Monique Hervo a 92 ans aujourd’hui, elle vit dans une caravane d’un camping de l’Aube, et répond toujours vaillante au téléphone pour dire ce qu’elle a vécu, et surtout ce qu’elle a vu.

Grandie dans une famille prolétaire de Paris, guide de France, elle se forme à la verrerie d’art et rénove des vitraux pendant quelques mois avant de bifurquer définitivement, en 1956, en intégrant le Service civil international (une association réunissant l’époque des objecteurs de conscience au service militaire, ancrée dans un courant pacifiste). En 1959, elle découvre dans la presse qu’il y a des bidonvilles en France : c’est l’époque du recrutement massif de travailleurs immigrés pour venir travailler en France, accueilli pour beaucoup dans des conditions indignes de logement : des cabanes construire de bric et de broc, pas d’eau, pas d’électricité, pas de gestion des déchets. Certains y vivent pendant plus de dix ans avec leur famille. Monique Hervo découvre un des plus grands : le bidonville de la Folie à Nanterre. Venue y donner un coup de main ponctuel, elle s’y installe et y vit « une vie partagée » avec les Algérien-nes pendant 12 ans, jusqu’à ce qu’il soit rasé.
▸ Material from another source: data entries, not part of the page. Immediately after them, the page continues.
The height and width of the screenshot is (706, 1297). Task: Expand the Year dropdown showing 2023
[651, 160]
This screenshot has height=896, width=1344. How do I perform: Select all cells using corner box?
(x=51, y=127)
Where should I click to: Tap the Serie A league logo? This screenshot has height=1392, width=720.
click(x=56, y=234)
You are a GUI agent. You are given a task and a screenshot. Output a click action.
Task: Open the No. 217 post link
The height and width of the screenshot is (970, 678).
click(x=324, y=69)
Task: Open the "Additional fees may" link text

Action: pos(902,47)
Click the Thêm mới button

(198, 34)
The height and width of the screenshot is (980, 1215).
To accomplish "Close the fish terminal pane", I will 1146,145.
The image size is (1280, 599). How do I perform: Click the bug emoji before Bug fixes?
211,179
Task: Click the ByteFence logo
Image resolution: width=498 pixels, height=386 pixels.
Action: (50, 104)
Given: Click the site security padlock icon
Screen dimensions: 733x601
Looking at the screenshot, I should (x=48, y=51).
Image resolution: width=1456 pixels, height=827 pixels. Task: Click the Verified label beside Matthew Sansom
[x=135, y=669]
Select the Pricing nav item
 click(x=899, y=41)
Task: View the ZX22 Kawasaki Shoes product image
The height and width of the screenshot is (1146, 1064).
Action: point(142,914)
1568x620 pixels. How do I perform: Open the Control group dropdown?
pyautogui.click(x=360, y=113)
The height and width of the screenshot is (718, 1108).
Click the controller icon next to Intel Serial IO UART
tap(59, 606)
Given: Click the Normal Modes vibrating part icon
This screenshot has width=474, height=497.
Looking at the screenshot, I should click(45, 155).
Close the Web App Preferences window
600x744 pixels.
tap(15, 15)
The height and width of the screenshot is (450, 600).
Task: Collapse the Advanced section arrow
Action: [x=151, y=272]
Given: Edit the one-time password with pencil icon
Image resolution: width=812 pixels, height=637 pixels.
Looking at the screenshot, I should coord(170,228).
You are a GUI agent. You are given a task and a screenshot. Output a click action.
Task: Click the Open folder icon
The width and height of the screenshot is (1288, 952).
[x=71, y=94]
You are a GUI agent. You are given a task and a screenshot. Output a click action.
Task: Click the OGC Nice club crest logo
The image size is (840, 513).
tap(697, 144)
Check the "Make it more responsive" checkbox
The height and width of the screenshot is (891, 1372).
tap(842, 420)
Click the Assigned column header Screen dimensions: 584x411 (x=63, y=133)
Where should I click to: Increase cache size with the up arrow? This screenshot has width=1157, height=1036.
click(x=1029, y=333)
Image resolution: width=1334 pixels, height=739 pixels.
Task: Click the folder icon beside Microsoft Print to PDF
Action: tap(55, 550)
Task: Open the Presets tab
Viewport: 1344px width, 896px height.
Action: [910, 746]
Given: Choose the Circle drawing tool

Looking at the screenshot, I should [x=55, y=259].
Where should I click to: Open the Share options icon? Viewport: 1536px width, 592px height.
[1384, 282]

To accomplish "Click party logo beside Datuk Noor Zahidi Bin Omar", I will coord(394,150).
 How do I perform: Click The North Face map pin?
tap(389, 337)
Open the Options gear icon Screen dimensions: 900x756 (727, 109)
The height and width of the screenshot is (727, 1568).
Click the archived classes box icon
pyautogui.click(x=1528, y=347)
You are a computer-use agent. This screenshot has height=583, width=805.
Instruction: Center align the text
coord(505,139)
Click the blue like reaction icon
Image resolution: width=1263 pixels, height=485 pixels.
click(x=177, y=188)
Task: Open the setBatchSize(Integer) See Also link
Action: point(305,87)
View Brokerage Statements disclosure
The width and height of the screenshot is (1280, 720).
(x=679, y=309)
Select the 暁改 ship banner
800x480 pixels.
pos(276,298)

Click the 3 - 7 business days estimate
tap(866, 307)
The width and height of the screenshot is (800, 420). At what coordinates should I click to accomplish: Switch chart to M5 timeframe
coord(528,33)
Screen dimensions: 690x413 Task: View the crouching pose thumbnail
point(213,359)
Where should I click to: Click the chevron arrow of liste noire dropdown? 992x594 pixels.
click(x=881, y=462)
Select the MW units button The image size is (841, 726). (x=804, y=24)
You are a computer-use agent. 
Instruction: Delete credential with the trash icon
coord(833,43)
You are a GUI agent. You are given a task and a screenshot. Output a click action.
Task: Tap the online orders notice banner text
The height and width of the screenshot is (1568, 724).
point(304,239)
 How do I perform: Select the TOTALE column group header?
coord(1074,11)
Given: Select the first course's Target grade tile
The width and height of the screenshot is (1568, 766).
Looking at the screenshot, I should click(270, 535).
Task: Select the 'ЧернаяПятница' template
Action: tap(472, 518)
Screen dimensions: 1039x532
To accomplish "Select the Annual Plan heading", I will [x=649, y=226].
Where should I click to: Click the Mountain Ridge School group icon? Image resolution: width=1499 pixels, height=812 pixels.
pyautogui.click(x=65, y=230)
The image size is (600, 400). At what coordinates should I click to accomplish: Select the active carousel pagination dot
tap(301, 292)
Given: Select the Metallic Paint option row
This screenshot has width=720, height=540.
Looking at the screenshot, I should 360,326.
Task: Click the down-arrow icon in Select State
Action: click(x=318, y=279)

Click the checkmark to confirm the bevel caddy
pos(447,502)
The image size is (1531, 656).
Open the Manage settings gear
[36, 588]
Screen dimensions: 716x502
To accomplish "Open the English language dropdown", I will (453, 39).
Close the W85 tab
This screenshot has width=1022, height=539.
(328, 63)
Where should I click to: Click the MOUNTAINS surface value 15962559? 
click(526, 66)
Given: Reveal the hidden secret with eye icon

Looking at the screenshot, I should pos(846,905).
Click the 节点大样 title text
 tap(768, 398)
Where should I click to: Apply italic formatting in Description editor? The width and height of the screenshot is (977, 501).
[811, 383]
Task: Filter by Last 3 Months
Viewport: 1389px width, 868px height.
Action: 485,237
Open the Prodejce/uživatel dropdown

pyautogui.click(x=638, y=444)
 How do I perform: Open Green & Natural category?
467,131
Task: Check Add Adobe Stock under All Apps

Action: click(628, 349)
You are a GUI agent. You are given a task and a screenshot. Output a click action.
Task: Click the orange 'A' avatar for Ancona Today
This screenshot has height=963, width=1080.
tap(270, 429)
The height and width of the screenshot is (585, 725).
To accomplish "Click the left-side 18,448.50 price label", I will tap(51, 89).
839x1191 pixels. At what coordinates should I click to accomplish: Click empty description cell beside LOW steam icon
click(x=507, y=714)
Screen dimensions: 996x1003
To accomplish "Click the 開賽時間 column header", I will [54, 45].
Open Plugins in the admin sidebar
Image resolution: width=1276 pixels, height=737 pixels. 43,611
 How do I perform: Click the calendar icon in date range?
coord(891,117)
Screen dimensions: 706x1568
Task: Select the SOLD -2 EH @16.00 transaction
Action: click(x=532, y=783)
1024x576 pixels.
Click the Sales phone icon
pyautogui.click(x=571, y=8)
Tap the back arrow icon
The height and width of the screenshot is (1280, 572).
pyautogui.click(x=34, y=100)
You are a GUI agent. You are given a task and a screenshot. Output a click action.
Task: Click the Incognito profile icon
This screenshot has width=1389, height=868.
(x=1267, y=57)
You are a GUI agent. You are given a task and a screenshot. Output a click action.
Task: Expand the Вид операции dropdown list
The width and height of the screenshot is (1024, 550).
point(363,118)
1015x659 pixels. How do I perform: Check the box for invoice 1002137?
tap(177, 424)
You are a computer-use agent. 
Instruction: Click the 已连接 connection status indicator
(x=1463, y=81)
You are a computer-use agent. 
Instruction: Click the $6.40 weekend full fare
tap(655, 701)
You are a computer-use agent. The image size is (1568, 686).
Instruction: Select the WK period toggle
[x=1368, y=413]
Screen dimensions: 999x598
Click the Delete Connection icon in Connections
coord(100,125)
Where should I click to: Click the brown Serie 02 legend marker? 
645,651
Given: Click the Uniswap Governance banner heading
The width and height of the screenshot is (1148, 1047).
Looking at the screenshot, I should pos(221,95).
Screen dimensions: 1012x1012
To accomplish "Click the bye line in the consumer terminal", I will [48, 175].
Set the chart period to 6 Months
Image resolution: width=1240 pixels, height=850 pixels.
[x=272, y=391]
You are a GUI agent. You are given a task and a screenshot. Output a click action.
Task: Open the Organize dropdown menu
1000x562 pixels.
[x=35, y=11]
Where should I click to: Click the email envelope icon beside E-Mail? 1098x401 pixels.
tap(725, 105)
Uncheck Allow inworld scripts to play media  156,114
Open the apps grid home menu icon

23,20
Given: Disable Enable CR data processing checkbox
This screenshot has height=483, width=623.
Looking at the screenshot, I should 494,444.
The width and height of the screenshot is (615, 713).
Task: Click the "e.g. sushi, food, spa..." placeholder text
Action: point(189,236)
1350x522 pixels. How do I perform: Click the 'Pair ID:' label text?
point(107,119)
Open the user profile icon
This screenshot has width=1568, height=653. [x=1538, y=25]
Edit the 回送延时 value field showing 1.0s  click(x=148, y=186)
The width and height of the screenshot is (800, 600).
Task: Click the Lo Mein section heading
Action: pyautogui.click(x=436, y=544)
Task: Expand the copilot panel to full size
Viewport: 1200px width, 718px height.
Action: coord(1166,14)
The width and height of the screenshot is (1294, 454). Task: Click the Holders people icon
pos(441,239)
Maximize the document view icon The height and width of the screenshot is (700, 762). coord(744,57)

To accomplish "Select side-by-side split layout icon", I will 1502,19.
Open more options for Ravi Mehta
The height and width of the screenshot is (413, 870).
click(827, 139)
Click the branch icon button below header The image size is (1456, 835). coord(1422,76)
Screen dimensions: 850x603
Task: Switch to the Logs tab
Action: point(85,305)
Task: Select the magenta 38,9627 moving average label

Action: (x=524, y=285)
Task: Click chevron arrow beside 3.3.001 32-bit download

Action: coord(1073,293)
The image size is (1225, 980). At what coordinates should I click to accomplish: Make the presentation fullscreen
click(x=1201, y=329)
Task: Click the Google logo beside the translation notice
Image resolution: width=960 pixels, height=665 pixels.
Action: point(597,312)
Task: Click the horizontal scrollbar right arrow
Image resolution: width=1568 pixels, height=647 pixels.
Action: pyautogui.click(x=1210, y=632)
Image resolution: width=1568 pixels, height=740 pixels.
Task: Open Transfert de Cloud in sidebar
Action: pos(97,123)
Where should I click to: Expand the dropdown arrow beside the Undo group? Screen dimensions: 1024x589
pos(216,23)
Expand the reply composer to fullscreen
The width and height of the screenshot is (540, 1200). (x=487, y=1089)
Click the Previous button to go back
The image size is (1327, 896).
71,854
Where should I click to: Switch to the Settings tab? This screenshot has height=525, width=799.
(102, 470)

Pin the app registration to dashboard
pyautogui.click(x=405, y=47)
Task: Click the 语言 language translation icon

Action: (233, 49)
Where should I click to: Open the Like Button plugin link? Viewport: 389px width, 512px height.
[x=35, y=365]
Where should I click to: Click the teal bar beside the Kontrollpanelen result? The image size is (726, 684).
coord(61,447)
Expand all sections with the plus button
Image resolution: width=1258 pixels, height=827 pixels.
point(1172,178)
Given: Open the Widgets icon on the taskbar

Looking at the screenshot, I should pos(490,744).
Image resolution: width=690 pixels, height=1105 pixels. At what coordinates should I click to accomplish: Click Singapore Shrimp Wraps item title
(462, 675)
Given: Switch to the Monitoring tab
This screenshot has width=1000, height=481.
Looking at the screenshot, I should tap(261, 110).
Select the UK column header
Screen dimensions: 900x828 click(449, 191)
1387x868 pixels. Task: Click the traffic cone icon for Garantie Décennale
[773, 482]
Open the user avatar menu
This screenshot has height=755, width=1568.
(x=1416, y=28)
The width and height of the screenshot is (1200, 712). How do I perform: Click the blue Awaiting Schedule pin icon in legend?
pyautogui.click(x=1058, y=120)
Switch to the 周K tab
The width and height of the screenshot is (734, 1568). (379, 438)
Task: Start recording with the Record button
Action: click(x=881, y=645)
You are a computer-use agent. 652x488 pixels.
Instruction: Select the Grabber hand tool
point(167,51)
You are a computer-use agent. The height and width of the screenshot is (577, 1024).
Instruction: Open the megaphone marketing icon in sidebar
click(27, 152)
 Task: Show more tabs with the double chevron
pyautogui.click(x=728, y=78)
Cette époque, c’est celle de la guerre d’Algérie, qui se déroule aussi sur le sol français. Dans le bidonville de la Folie, c’est le Front de Libération Nationale (FLN) qui est bien implanté. Monique Hervo défend l’indépendance algérienne, et est témoin aussi des brutalités et du harcèlement policier incessant, du mépris des voisins, de la solidarité mais aussi des contraintes imposées par le FLN aux habitants. Le 17 octobre 1961, on l’invite à marcher avec les Algérien-nes dans la manifestation voulue pacifique de protestation contre le couvre-feu imposé : elle est témoin des violences, des meurtres, des disparitions. Plus tard, elle en témoignera en justice contre le préfet de police Maurice Papon.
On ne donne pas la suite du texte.